Document section:
[Start of section]
Complete AI Agent Workflow
flowchart TD
GOAL["Goal"]
PLANNER["Planner"]
REASON["Reason"]
NEED_TOOL{"Need Tool?"}
EXECUTE["Execute Tool"]
OBSERVE["Observe"]
NEED_ACTION{"Need Another Action?"}
LLM["LLM"]
RESPONSE["Response"]
GOAL --> PLANNER
PLANNER --> REASON
REASON --> NEED_TOOL
NEED_TOOL -->|Yes| EXECUTE
NEED_TOOL -->|No| LLM
EXECUTE --> OBSERVE
OBSERVE --> NEED_ACTION
NEED_ACTION -->|Yes| PLANNER
NEED_ACTION -->|No| LLM
LLM --> RESPONSE
AI Agent Execution Cycle
Understand Goal
↓
Plan
↓
Reason
↓
Execute
↓
Observe
↓
Reflect
↓
Repeat
↓
Finish
This continuous loop makes agents autonomous.
Enterprise Banking Example
Customer asks:
Why was my transaction declined?
Agent workflow:
Authenticate Customer
↓
Retrieve Account
↓
Check Balance
↓
Check Fraud Rules
↓
Review Recent Transactions
↓
Generate Explanation
Multiple systems collaborate to produce one answer.
HR Example
Employee asks:
Schedule vacation next week.
Agent:
Check Leave Balance
↓
Check Team Calendar
↓
Verify Manager Availability
↓
Submit Leave Request
↓
Send Email
Insurance Example
Customer asks:
What's happening with my claim?
[End of section]
Check your understanding:
- A) In the AI agent workflow text, what makes agents autonomous?
- B) Pick up the AI agent workflow text after its last line and keep writing it.
The data after this text is separate material and has no connection to it.

Entries supplied:
[Start of section]
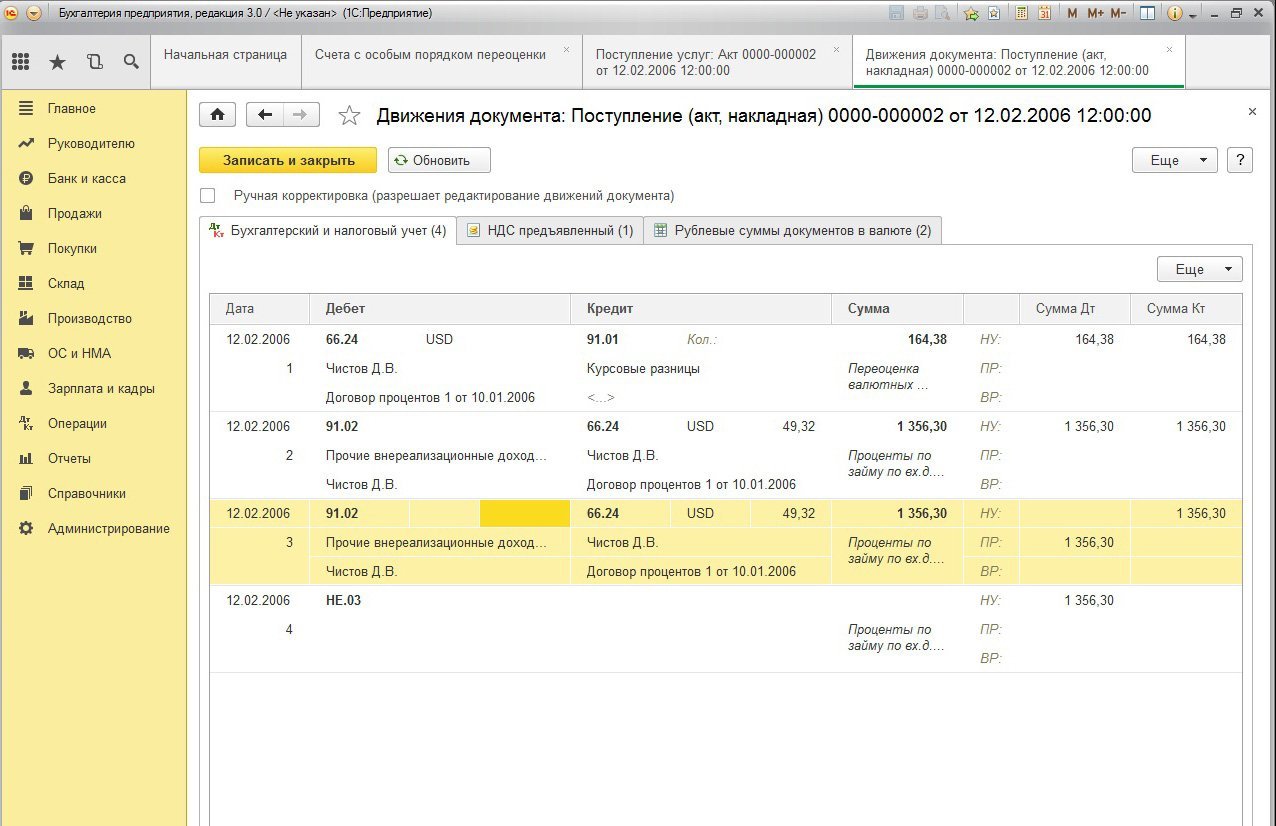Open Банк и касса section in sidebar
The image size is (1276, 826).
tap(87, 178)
[End of section]
[Start of section]
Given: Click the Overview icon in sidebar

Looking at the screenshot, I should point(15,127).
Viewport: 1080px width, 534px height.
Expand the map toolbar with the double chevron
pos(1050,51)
[End of section]
[Start of section]
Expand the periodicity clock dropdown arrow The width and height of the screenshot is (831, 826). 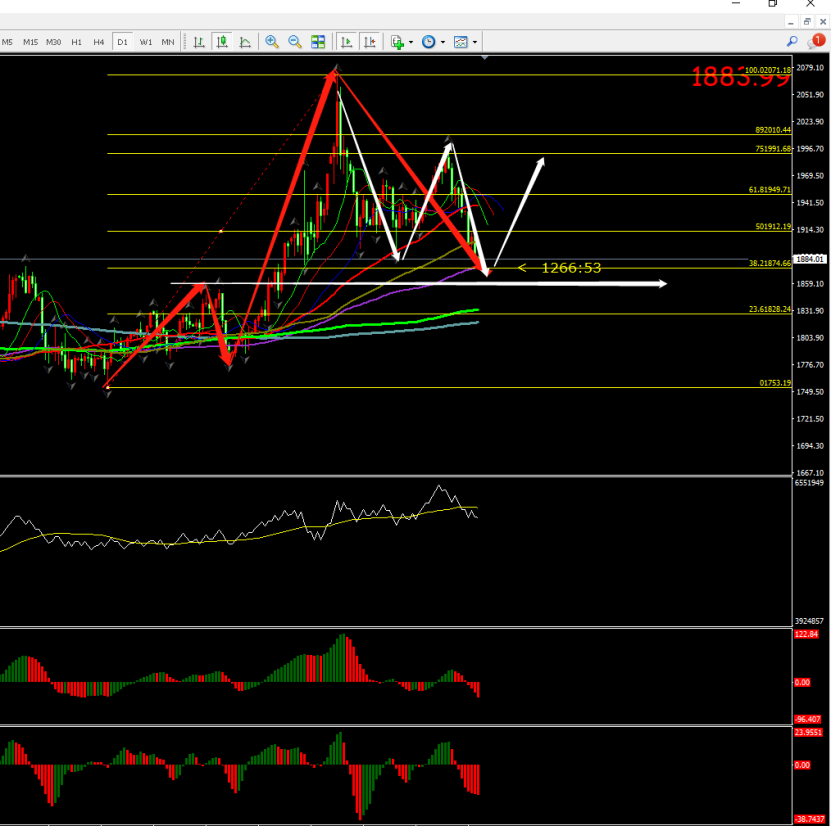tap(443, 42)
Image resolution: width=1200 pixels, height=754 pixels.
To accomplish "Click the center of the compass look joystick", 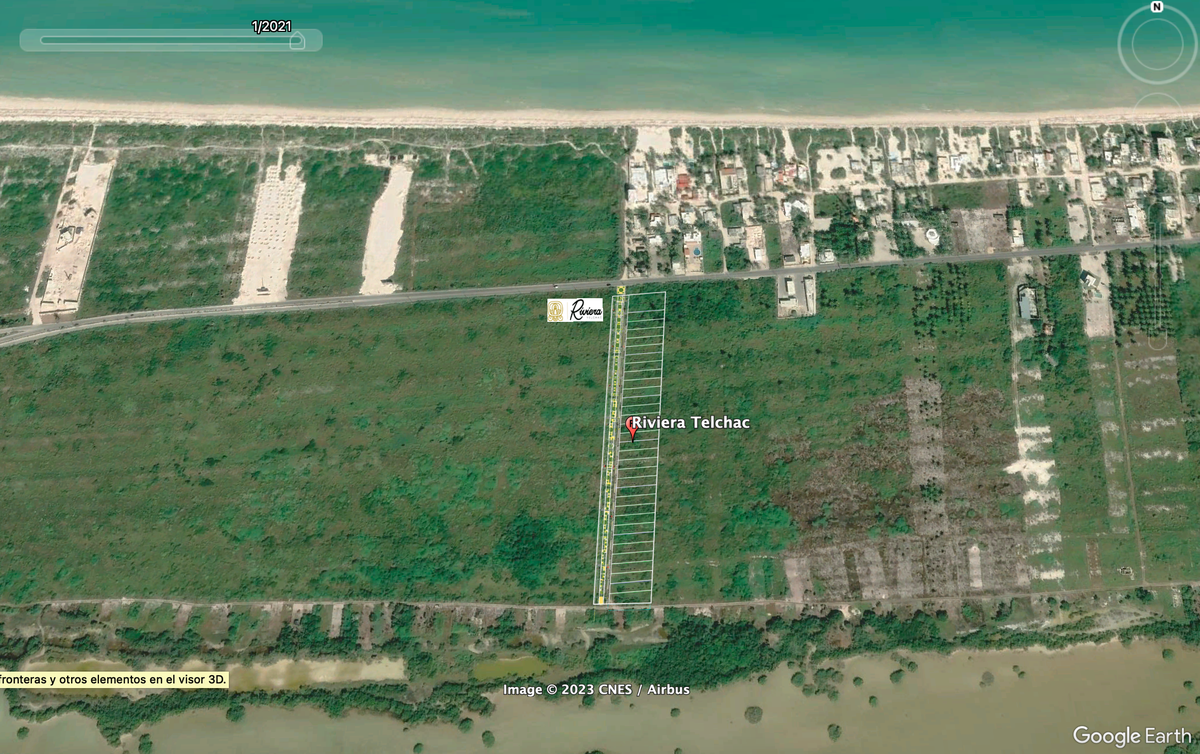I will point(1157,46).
[End of section]
Results in order:
- A) The continuous execution loop makes agents autonomous.

- B)
Agent:
Retrieve Claim
↓
Review Documents
↓
Call Claim System
↓
Generate Status Summary
Healthcare Example
Doctor asks:
Summarize today's appointments.
Agent:
Retrieve Schedule
↓
Retrieve Patient Records
↓
Summarize
↓
Generate Daily Brief
Note: AI-generated recommendations should support healthcare professionals and must not replace clinical judgment.
Multi-Component Architecture
flowchart LR
Goal
Planner
Reasoning
Memory
Tools
Execution
Observation
Reflection
Response
Goal --> Planner
Planner --> Reasoning
Reasoning --> Memory
Reasoning --> Tools
Tools --> Execution
Execution --> Observation
Observation --> Reflection
Reflection --> Planner
Reflection --> Response
Reflection allows the agent to improve its next decision based on previous outcomes.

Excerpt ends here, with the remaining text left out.